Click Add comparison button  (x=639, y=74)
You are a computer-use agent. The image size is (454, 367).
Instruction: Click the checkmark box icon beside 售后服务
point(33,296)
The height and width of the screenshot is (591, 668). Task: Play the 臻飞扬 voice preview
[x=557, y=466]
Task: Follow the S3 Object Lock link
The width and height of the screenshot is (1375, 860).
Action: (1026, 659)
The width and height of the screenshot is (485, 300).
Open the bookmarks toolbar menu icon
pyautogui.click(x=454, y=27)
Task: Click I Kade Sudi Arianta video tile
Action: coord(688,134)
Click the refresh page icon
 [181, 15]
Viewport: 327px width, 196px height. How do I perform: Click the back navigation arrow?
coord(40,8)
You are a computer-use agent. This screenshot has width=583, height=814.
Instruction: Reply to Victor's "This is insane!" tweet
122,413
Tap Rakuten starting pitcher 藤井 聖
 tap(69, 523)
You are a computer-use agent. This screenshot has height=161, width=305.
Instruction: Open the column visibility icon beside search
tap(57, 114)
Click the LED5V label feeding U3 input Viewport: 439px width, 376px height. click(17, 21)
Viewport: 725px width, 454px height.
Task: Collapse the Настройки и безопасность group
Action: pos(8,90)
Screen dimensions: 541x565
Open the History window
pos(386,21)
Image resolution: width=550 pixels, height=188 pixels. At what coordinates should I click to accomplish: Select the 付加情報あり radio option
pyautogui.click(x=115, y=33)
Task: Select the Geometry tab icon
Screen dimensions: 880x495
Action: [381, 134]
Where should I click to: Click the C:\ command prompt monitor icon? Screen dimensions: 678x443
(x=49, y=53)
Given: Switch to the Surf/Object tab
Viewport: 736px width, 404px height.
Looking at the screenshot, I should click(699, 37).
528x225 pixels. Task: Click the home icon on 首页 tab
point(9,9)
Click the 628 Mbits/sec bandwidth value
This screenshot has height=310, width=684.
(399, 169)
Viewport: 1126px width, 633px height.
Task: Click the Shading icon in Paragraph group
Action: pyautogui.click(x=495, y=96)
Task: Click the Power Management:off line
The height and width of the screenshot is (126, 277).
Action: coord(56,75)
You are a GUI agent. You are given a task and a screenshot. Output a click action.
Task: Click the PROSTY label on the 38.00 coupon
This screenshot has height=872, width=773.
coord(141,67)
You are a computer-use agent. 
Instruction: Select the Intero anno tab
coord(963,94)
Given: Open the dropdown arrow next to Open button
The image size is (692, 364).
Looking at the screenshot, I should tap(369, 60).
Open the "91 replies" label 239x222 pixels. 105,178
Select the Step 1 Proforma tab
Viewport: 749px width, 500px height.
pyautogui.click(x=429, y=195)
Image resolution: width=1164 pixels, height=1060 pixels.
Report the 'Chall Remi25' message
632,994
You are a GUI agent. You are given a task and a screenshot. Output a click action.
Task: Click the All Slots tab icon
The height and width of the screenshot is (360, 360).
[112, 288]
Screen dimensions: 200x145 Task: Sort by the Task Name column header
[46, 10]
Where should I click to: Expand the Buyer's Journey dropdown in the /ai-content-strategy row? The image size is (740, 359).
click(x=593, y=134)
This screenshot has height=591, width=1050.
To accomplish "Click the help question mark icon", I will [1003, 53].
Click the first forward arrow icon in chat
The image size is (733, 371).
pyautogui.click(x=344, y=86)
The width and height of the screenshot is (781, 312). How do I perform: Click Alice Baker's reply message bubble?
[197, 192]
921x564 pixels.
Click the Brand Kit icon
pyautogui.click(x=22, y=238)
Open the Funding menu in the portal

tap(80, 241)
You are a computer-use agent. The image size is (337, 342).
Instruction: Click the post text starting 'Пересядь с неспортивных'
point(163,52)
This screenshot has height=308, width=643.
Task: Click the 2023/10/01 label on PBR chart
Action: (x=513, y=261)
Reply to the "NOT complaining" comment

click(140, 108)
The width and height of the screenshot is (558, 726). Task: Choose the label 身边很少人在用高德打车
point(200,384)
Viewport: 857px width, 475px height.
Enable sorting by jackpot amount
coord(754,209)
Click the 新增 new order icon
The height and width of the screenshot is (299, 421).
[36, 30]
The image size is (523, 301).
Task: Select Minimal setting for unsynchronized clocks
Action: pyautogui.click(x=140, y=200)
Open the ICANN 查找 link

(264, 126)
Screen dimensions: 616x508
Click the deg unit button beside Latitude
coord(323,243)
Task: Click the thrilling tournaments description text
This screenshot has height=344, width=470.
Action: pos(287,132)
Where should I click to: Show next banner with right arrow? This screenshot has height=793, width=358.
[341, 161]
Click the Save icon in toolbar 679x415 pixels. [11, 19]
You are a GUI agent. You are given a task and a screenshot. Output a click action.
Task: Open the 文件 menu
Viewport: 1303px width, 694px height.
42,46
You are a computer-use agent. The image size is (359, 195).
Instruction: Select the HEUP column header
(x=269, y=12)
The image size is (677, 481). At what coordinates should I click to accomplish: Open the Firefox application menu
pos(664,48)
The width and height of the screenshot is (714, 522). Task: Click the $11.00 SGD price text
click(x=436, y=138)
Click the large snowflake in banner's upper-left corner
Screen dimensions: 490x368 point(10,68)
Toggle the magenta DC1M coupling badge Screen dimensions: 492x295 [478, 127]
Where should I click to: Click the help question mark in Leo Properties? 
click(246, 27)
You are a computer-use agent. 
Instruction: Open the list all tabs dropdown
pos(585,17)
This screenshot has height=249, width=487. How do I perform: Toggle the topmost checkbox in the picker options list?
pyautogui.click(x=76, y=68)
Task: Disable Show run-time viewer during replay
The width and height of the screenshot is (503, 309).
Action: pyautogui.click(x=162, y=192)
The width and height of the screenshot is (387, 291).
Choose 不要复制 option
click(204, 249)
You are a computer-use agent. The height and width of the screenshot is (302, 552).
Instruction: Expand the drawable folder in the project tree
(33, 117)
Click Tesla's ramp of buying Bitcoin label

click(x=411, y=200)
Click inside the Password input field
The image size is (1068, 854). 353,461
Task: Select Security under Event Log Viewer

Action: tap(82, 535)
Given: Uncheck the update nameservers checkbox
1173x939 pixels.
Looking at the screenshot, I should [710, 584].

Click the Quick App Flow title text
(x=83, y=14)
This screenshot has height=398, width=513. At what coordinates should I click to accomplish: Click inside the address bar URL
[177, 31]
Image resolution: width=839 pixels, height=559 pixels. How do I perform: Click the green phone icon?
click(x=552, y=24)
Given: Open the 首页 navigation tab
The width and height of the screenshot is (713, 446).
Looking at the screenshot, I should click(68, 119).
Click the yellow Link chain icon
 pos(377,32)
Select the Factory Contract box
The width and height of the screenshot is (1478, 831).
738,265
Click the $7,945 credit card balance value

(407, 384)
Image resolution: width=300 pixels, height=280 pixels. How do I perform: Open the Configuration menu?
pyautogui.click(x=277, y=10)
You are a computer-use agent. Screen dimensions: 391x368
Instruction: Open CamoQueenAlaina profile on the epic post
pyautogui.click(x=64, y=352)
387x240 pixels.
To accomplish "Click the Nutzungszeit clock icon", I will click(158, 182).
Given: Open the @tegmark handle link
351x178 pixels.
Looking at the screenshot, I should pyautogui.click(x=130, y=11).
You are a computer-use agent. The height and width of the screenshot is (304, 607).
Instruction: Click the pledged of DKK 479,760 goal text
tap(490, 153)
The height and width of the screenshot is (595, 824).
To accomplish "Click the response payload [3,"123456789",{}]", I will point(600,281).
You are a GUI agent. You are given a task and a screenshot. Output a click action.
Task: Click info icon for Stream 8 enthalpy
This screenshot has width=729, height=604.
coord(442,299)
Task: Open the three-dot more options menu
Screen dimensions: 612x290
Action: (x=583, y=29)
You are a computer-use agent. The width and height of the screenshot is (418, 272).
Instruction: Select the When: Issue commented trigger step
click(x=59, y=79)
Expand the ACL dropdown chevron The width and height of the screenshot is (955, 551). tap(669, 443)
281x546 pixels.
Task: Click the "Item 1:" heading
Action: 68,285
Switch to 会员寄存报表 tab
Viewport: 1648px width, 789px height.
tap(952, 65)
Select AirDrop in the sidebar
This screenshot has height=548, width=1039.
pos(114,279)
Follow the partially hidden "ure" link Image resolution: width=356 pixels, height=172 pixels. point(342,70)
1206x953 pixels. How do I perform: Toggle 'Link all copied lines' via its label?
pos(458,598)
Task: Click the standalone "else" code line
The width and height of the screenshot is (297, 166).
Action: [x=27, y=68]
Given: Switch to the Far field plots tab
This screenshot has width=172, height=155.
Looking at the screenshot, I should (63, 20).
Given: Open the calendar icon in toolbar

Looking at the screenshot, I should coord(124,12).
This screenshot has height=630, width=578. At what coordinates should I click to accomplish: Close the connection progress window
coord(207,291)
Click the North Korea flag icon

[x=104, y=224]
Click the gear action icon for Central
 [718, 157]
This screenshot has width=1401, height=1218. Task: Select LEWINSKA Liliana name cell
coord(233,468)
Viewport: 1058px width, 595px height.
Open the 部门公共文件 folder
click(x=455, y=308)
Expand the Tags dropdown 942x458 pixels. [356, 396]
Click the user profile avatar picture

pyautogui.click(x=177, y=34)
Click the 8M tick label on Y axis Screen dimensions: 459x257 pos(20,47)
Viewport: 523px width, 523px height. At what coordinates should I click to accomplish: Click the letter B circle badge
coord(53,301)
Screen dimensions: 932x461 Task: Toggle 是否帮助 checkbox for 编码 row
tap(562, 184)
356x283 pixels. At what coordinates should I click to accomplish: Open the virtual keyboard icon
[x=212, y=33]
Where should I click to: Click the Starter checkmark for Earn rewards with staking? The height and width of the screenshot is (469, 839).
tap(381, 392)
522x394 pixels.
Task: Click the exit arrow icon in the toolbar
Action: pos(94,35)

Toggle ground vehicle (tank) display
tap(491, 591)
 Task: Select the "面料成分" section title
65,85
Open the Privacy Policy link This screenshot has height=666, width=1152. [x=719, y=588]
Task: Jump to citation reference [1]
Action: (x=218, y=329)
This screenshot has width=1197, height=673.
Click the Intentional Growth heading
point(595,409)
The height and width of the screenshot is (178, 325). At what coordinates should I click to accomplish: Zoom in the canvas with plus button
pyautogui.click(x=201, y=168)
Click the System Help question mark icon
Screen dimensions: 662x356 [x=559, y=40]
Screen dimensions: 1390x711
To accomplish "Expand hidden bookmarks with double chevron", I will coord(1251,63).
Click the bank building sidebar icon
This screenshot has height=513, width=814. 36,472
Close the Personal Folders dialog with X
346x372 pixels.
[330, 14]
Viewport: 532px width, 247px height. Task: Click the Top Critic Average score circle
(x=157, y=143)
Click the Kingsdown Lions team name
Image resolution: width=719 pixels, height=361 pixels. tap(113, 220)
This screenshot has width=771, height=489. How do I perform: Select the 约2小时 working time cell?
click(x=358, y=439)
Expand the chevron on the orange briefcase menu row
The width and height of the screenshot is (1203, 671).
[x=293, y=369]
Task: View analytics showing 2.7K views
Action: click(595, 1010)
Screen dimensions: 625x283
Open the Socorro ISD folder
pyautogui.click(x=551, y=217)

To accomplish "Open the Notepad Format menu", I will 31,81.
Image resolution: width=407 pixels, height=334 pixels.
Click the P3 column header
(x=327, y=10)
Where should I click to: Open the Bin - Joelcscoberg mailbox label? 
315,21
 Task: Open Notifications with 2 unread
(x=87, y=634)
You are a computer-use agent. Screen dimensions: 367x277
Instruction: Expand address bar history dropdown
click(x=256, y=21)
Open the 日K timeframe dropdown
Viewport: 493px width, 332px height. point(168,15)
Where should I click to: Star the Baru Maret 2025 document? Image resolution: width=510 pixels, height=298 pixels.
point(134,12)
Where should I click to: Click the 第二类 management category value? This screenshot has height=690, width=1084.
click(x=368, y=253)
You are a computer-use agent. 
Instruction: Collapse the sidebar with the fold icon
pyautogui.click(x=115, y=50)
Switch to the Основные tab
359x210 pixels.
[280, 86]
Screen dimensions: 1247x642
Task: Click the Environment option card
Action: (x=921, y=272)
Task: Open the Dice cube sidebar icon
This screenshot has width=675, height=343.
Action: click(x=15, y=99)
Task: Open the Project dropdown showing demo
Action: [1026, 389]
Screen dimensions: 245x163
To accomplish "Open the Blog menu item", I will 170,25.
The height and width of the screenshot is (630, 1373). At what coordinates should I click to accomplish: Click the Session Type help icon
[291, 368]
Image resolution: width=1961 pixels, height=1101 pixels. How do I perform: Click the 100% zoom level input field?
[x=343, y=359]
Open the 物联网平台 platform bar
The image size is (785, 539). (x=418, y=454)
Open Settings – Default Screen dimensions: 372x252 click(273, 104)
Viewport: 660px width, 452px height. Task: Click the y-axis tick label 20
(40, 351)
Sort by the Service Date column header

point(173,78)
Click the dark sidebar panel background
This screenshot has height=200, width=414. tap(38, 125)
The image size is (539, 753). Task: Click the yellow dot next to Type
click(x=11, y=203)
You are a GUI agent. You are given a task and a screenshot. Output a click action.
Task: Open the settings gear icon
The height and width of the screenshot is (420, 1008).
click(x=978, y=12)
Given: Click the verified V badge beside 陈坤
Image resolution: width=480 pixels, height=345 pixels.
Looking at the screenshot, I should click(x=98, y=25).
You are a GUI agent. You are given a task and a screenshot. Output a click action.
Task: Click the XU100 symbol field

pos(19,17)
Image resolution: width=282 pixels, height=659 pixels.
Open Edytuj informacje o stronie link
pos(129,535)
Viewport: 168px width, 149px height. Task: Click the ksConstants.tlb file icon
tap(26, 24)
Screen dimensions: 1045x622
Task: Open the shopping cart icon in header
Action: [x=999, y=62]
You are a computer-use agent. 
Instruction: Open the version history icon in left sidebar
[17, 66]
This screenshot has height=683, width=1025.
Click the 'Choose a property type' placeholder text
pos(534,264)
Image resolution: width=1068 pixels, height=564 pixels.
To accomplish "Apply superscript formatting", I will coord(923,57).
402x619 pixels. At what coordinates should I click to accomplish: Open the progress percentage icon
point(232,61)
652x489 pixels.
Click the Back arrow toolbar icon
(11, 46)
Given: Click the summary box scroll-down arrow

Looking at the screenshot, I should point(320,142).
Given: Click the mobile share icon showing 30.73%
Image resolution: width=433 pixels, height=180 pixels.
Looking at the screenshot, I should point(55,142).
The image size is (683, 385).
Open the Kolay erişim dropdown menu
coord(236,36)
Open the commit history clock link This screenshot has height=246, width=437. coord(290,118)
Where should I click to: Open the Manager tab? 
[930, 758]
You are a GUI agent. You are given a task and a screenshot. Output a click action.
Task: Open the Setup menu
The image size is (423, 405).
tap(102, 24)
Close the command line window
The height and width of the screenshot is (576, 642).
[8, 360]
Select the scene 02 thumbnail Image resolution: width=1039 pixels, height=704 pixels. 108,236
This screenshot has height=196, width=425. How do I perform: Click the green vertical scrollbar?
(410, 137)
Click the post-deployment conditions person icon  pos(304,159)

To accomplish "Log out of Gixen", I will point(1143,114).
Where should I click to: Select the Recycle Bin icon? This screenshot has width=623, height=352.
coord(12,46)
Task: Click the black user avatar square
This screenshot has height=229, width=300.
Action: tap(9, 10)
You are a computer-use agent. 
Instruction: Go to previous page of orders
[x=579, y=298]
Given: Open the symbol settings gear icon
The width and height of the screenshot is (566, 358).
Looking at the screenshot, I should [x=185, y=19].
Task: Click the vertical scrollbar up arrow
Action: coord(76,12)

◇ ◇ ◇

## INSTRUCTIONS FOR THE TASK
Go through the listing and copy each line with the string "Object".

## REPLY
Task: Follow the S3 Object Lock link
Given: Switch to the Surf/Object tab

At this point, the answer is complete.